== TASK INSTRUCTIONS ==
Within the records below, find each line with the word "Image" and copy it out.

PROVIDED DATA Block Start

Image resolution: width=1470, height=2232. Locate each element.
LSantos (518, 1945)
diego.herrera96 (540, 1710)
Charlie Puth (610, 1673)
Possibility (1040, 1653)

PROVIDED DATA Block End
PROVIDED DATA Block Start

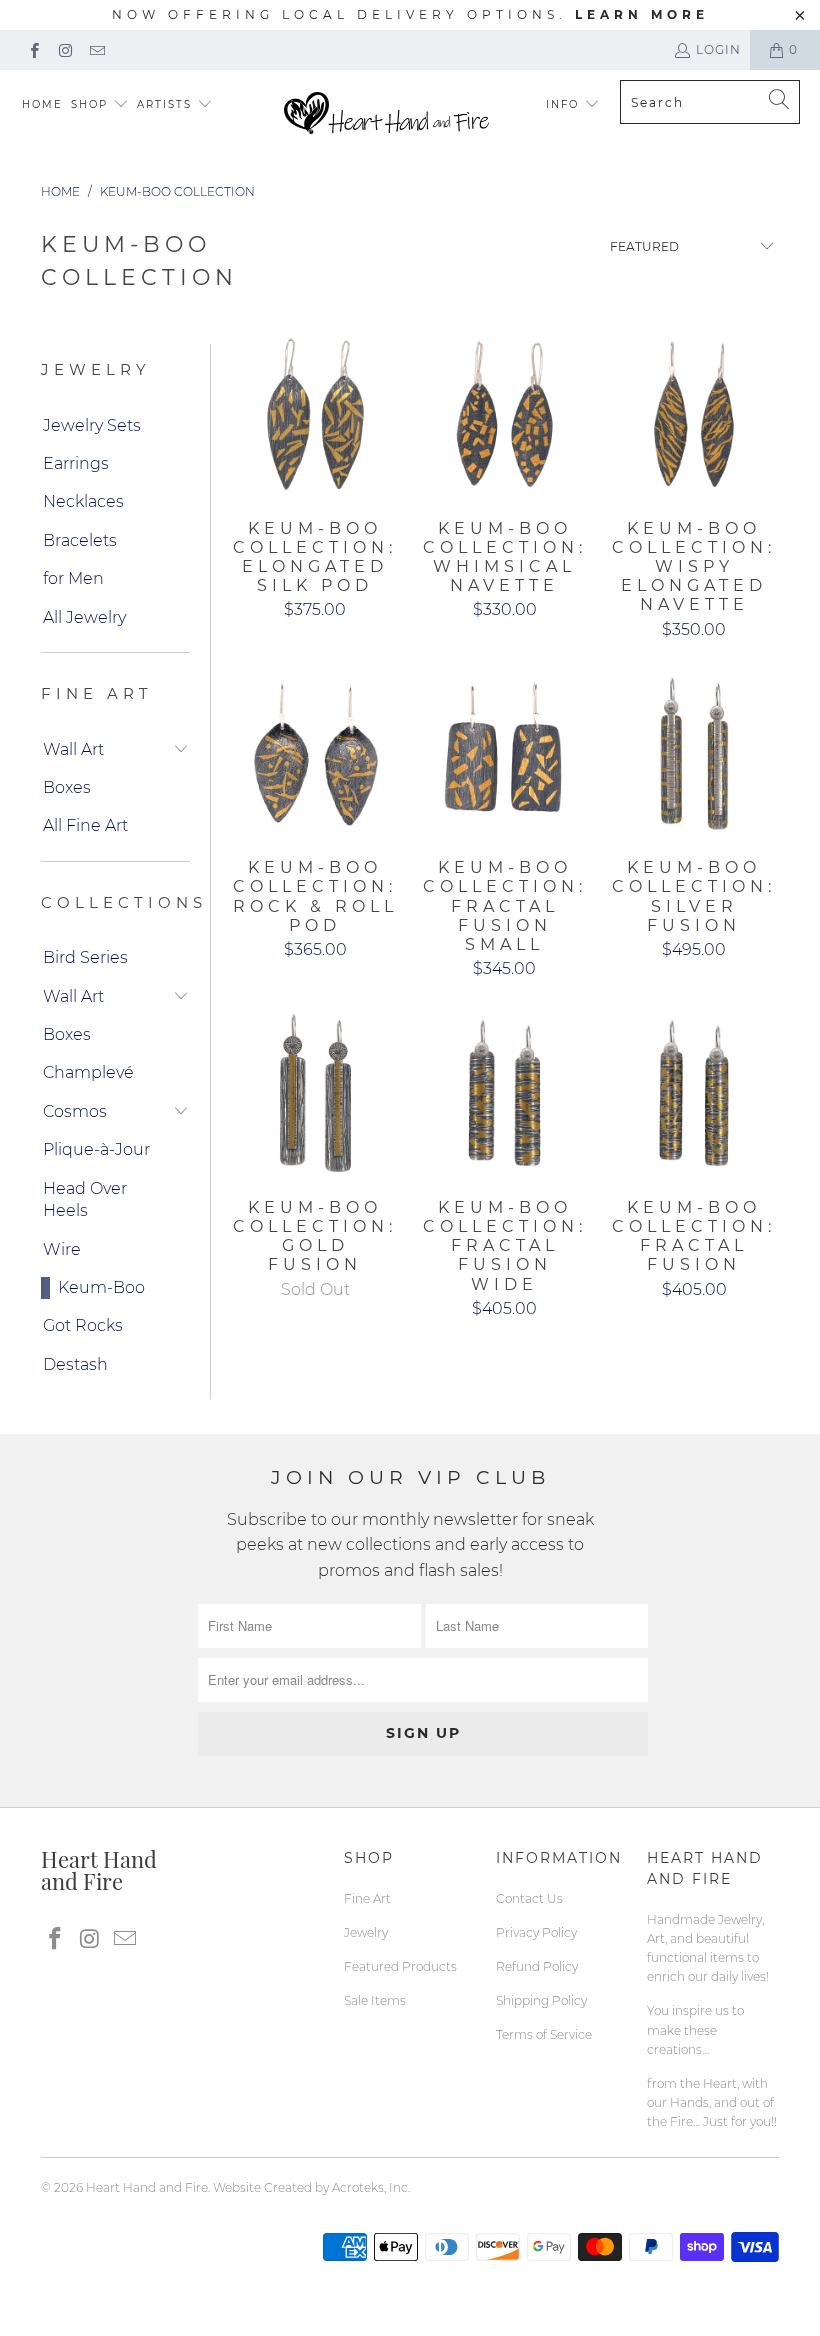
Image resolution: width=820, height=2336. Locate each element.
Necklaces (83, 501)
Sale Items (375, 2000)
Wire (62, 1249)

PROVIDED DATA Block End

== EXERCISE SOLUTION ==
Image resolution: width=1470, height=2232. Locate each element.
Image resolution: width=820, height=2336. Locate each element.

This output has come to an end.